A grammar compiler, gramcom.clj, is provided to compile a Yacc-like grammar into ATN form. A small grammar for the database application is restgram.clj You can turn on a trace as the database queries are added by entering (def tracedb true) .

To use the code, start Clojure and enter:

(load-file "cs378/restaurant.clj")
(load-files)
(gramcom grammar)
(ask '(where can i get american food in palo-alto))

Algebraic Solver

Numerical questions about problems that are governed by algebraic equations can be answered by a system based on sets of equations and a symbolic algebra solver. Examples of questions include:

(phys '(what is the area of a circle with radius = 2))
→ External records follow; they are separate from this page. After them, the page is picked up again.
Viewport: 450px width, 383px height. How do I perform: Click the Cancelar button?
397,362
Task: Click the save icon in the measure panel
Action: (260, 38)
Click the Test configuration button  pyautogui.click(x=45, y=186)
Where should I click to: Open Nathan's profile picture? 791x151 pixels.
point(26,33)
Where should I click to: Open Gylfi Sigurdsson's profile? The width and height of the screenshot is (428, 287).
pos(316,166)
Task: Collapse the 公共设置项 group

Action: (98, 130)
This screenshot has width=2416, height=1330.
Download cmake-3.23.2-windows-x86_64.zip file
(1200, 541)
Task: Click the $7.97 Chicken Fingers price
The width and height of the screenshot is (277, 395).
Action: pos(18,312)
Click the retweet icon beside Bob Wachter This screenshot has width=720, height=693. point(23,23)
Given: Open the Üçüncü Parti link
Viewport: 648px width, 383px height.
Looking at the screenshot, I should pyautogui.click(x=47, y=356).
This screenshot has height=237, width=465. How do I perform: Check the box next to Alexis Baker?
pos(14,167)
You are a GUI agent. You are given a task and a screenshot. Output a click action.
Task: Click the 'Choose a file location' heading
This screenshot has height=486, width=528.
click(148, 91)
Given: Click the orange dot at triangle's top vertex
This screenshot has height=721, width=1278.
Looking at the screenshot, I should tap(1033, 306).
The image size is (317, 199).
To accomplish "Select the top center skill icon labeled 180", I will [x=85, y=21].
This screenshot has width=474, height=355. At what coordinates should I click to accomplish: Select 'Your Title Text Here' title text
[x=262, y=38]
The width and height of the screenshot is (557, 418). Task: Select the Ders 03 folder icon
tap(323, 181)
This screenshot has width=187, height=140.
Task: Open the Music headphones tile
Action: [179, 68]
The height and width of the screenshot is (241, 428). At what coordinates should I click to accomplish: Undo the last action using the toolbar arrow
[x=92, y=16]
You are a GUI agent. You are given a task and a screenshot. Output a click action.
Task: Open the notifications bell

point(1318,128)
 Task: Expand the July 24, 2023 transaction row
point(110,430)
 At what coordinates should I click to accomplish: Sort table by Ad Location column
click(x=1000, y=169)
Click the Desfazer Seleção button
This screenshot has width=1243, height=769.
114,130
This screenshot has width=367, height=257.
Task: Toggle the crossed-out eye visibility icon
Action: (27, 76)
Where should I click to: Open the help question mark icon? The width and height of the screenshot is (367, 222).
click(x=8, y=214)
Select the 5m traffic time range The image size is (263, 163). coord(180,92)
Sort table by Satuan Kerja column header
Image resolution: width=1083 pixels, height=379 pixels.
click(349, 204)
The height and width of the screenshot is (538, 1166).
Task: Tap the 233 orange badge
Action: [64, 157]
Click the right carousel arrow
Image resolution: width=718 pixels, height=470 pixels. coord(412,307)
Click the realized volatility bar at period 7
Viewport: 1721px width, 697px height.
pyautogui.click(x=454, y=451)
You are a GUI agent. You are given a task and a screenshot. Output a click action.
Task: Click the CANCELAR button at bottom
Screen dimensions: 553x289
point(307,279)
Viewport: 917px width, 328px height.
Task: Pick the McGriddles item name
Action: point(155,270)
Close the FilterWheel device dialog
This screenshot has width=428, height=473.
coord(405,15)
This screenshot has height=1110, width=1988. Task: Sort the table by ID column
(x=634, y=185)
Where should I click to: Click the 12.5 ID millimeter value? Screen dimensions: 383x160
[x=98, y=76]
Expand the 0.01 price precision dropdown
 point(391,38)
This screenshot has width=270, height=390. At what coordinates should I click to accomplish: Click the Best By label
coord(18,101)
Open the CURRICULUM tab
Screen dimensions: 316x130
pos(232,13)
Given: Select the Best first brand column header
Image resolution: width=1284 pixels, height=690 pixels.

(phys '(what is the circumference of a circle with area = 12))

(phys '(what is the power of a lift with mass = 5 and height = 10
        and time = 4))

An example of a program of this type is at: http://www.cs.utexas.edu/users/novak/cgi/physdemod.cgi . (You are not expected to handle this many question types.)

For this option, you will need your files for the first three assignments.

To use the code, start Clojure and enter:

(load-file "cs378/physics.clj")
(load-files)
(gramcom grammar)
(phys '(what is the area of a circle with radius = 2))

Some additional physics equations can be found here:

http://www.cs.utexas.edu/users/novak/cgi/physlaws.lsp .

Note that there is an easy way to add units to the physics option for this assignment.

  1. Define the units as numbers: (meter 1.0) (inch 0.0254) (inches 0.0254) where the number is the conversion factor to convert the unit to the equivalent metric (SI) unit. See http://www.cs.utexas.edu/users/novak/cgi/unitsdemoty.cgi to get conversion factors.
  2. For a value with a unit, just multiply the two numbers. "5 inches" = (* 5 0.0254) = 0.127
  3. The answerphys function will accept a product of a variable and a number, e.g. "radius in inches" becomes (calculate (* radius 0.0254) ...)

Another interesting category of questions is:

(phys '(how does the force of gravitation vary with radius))

(phys '(how does the area of a circle vary if radius is doubled))
There is an easy trick for answering such questions:

  1. Find an equation that relates the variables in the question.
  2. Solve the equation for the variable in the question.
  3. Evaluate the rhs of that equation, with all variables set to 1.
  4. Evaluate the rhs of that equation, with all variables except the variable to be changed set to 1, and the changed variable (radius in the above examples) set to 2 or another value.
  5. Take the ratio of the two values: that is the answer in the second question, or implies the answer in the first question, e.g. 4 means square, 1/4 means inverse square, etc.

Grading Criteria:

Expand the coverage of your program to allow more complex queries than the examples given.

You might consider adding some logical or comparison expressions to the database language. Make sure your responses to questions give the information that a user would want, e.g. street address of a restaurant.

Add new physical principles, units, and different kinds of questions for the algebraic solver.

References:

Woods, W. A., "Transition Network Grammars for Natural Language Analysis", Communications of the ACM, Oct. 1970, pp. 591-606.

Hendrix, G. G., Sacerdoti, E. D., Sagalowicz, D., and Slocum, J., "Developing a Natural Language Interface to Complex Data", ACM Trans. on Database Systems, Vol. 3, pp. 105-147, 1978.